* [WHAT THIS TASK INVOLVES] With pictures left out, output word for word the lines from the one containing "Open the IT New Hire Hub bookmark" through the end of the material below.

* [RECORDS FOR PROCESSING]
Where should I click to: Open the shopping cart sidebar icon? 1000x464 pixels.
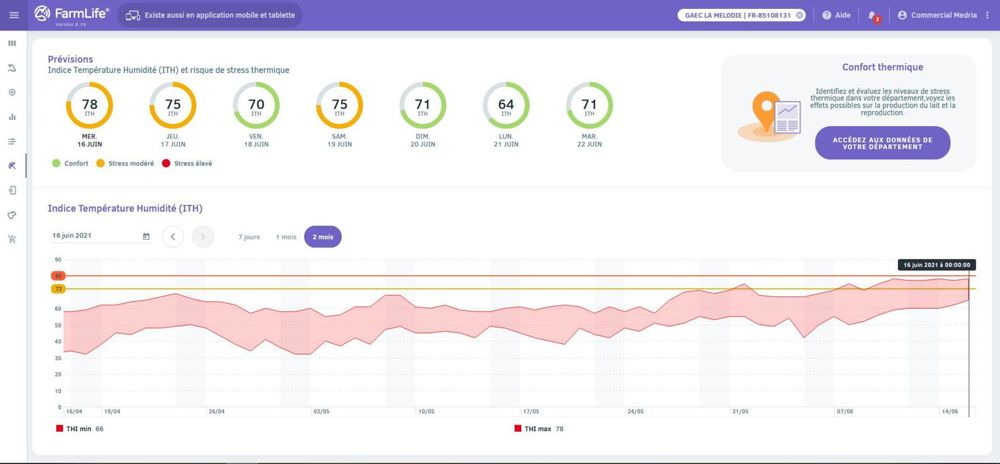(12, 239)
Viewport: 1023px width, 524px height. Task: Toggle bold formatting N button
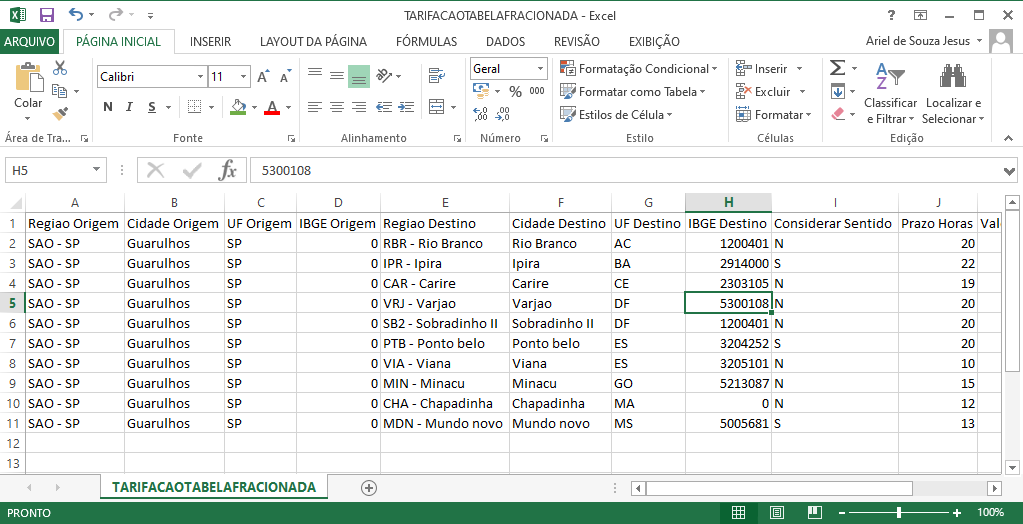[108, 107]
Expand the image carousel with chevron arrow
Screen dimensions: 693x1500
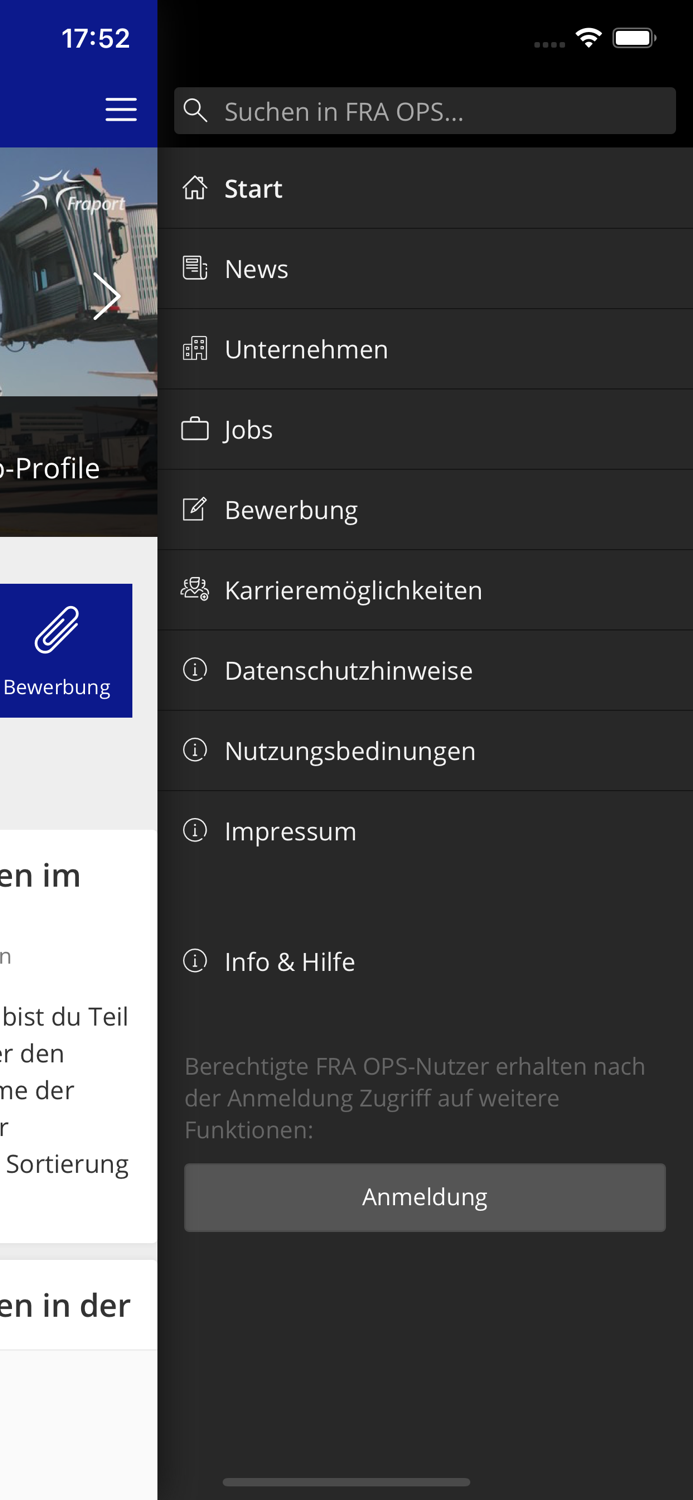pos(106,295)
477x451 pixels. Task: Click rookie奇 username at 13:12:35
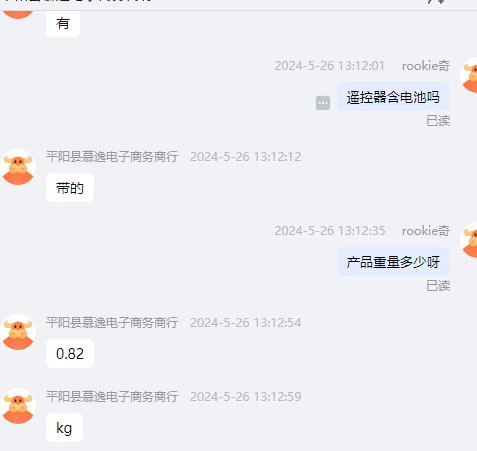click(x=426, y=231)
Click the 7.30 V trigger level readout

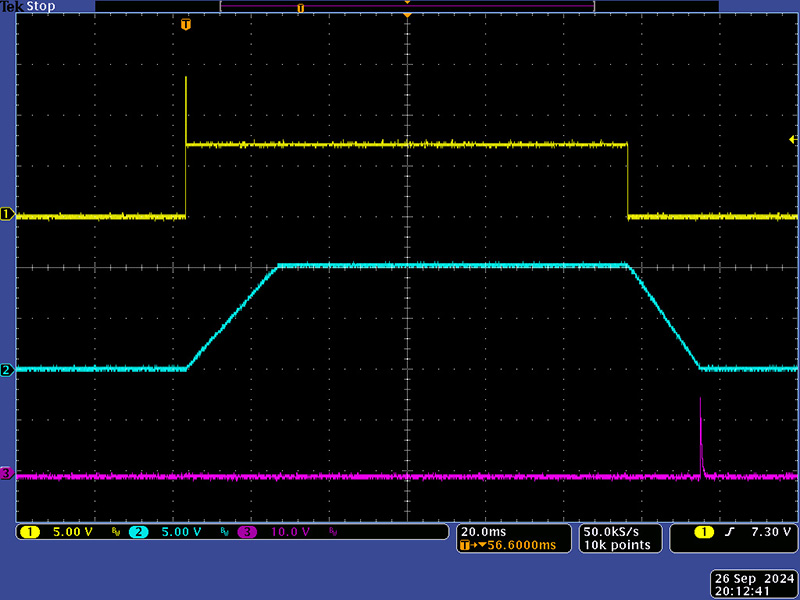771,532
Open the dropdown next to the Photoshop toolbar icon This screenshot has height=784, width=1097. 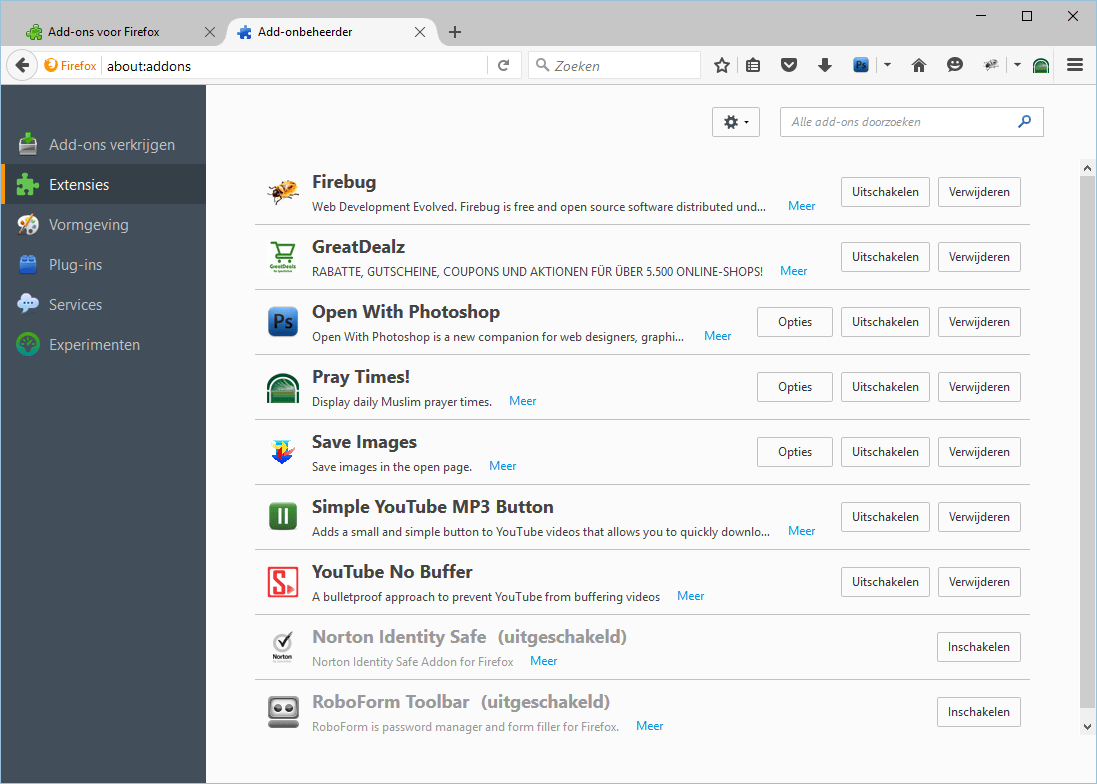pos(887,64)
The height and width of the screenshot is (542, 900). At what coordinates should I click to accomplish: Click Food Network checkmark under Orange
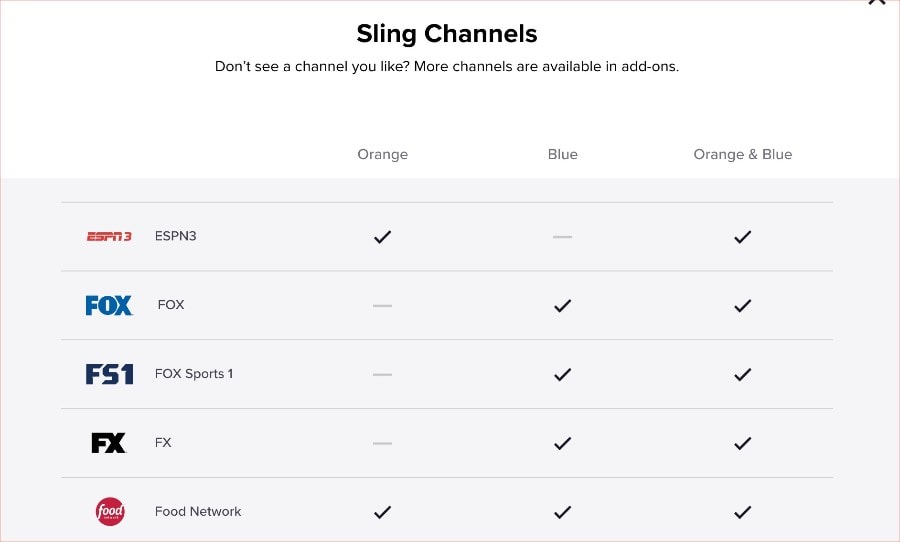point(382,512)
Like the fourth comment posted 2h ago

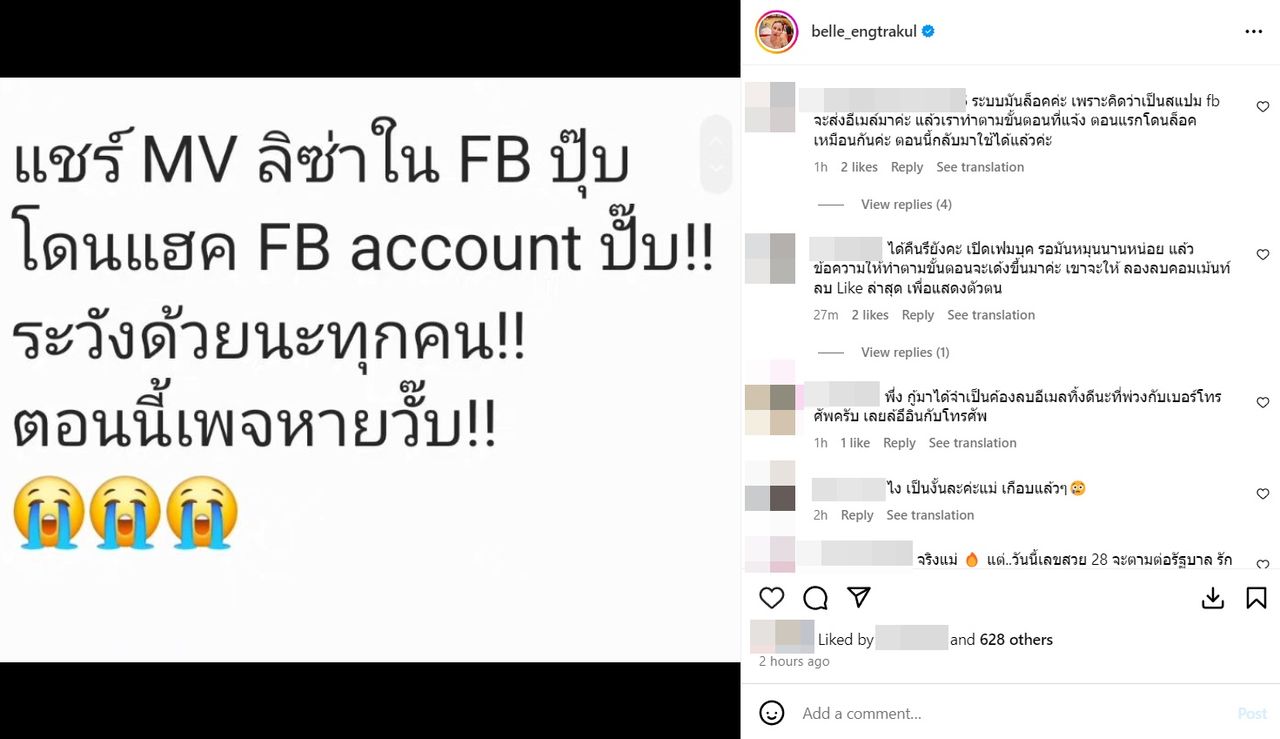coord(1263,494)
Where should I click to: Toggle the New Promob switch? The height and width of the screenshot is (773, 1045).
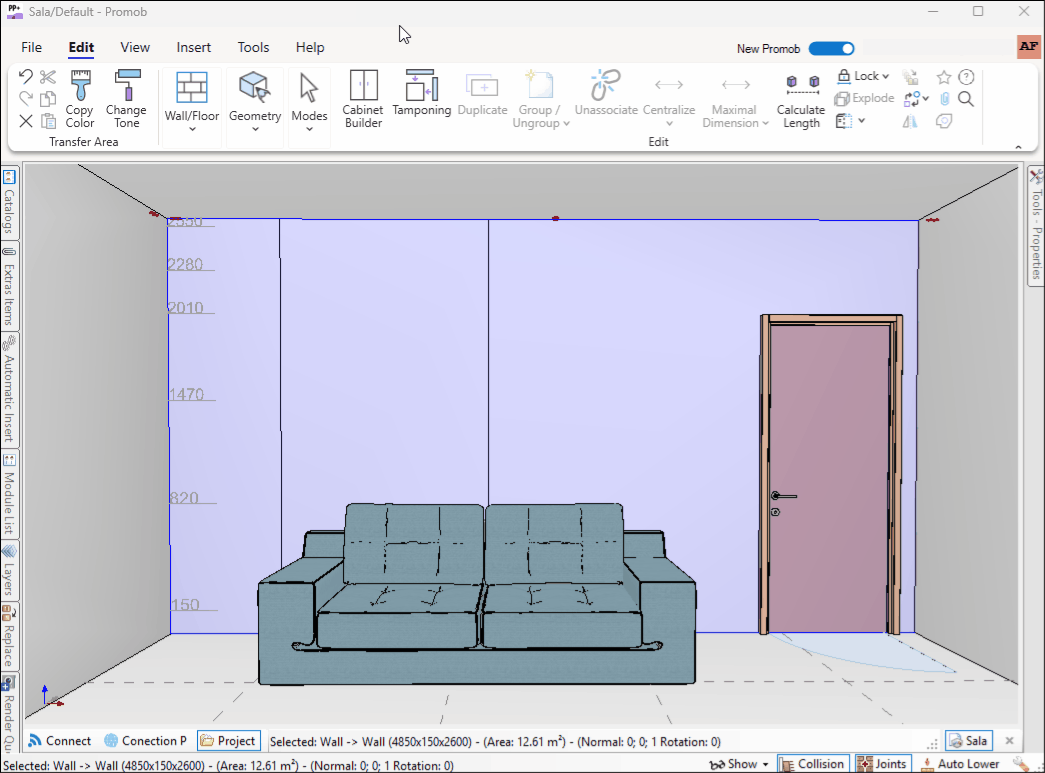[831, 48]
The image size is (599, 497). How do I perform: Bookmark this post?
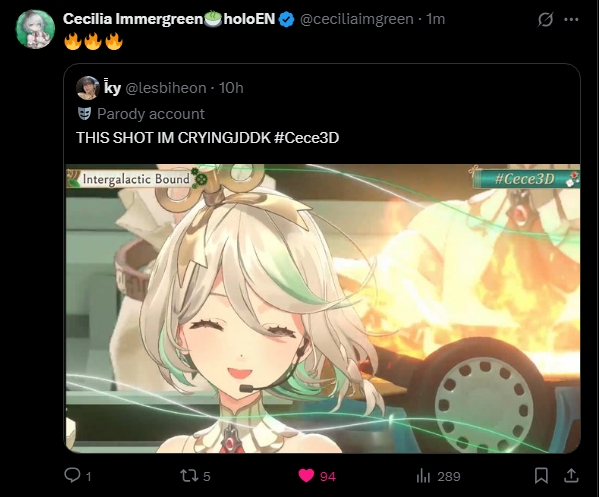click(x=541, y=476)
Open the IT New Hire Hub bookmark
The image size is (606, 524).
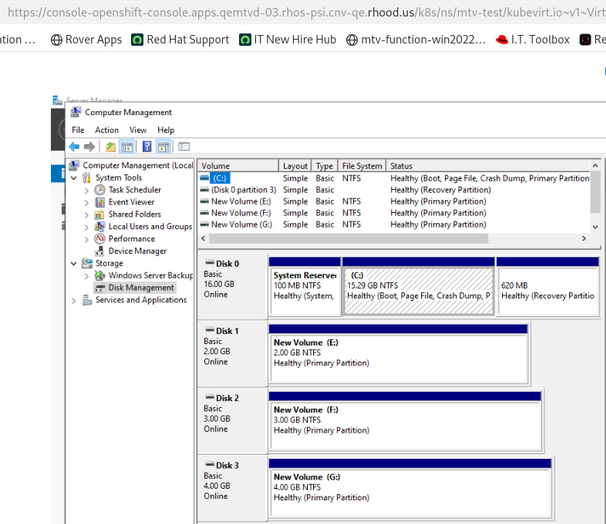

* [WRITTEN SOLUTION]
Open the IT New Hire Hub bookmark
The image size is (606, 524).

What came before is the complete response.